Beach farewell: Surfers in a paddleout for Mick Parkinson at Sorrento back beach, above, after a beach funeral service on Thursday 7 February. Pictures: Keith Platt

The beach was a place that had loomed large in Parkinson’s life.

Fish and chips had also become a big part of his life as his parents, Des and Margaret Parkinson and grandparents Archie and Stella ran a family business, Parkinson Fish in Point Nepean Road.

The family sold fish they caught in Port Phillip and the shop was “conveniently located for Mick to host – after hours- some of the biggest parties on the peninsula”, according to Kerrie Dixon. 

Ms Dixon, celebrant, friend and neighbour for many years to Parkinson, his partner Darlene, son Jason and daughter Georgia, hadn’t known him during his “surfing glory days”, but invited mourners to “take a moment to invite peace where there are troubled thoughts, and give thanks for the gifts he brought into your lives”.

Sorrento back beach was the home break for the keen and talented surfer that Mick Parkinson became. It was a place where he could paddle out for enjoyment, forgetting any problems he might be facing.

On that sunny day of his funeral earlier this month, many members of his family and his friends gathered to say farewell. To scatter his ashes into the sea, inside a circle of people sitting on surfboards.

In surfing terms, it’s called a paddleout, a farewell to someone who saw the sea and surf as filling an important role in their life.

And so it was for Mick Parkinson, whose life and times were eulogised on the beach that day.

In reading the family’s eulogy, Ms Dixon said Michael Parkinson was 14 when his mother died “leaving the three boys [older brother Keith and father Des] to continue their life, caring for each other and uniting in an inseparable bond to face the world together”.

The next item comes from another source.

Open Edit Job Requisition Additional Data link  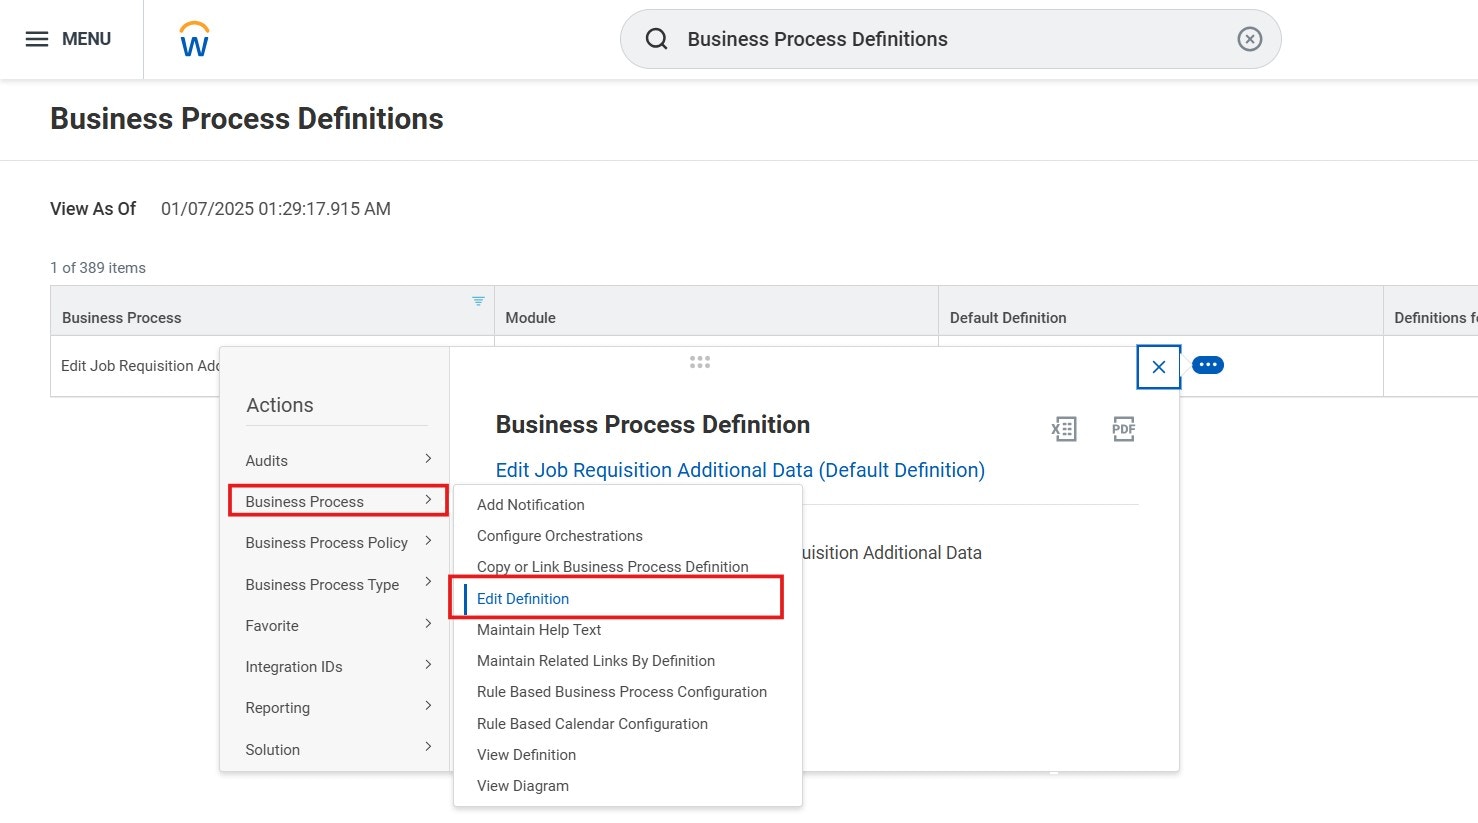[740, 470]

“As with many peninsula boys it wasn’t long before Michael discovered the surfboard and the back beach,” Ms Dixon said.

“Michael became well known for his surfing abilities and was soon encouraged to enter many competitions, where he was a successful and aggressive competitor. A happy period in his life that he was proud of. Not boastful, but proud of his achievements and of the many friends he made in his surfing years.” 

Ms Dixon said it seemed “out of place” to described Parkinson as aggressive “as he was always a compassionate and caring man to all”.

The two Parkinson brothers made surfboards with fellow surfer Geoff Coker and “to this day the local surfers seek to find the Parkinson boards”.

The Parkinson brothers also became keen and adept sailors, especially in their own “magnificent boat The Swan which was the love of their lives, and the envy of many”.

“Michael had the perfect life. Fishing, surfing, girls, good mates and plenty of fun times around the peninsula and travelling north of Noosa to follow the waves and good weather,” Ms Dixon said.

“His cheeky smile and warm-hearted attitude towards life, animals and people was recognised and appreciated by many. Always a dog or two in his care.”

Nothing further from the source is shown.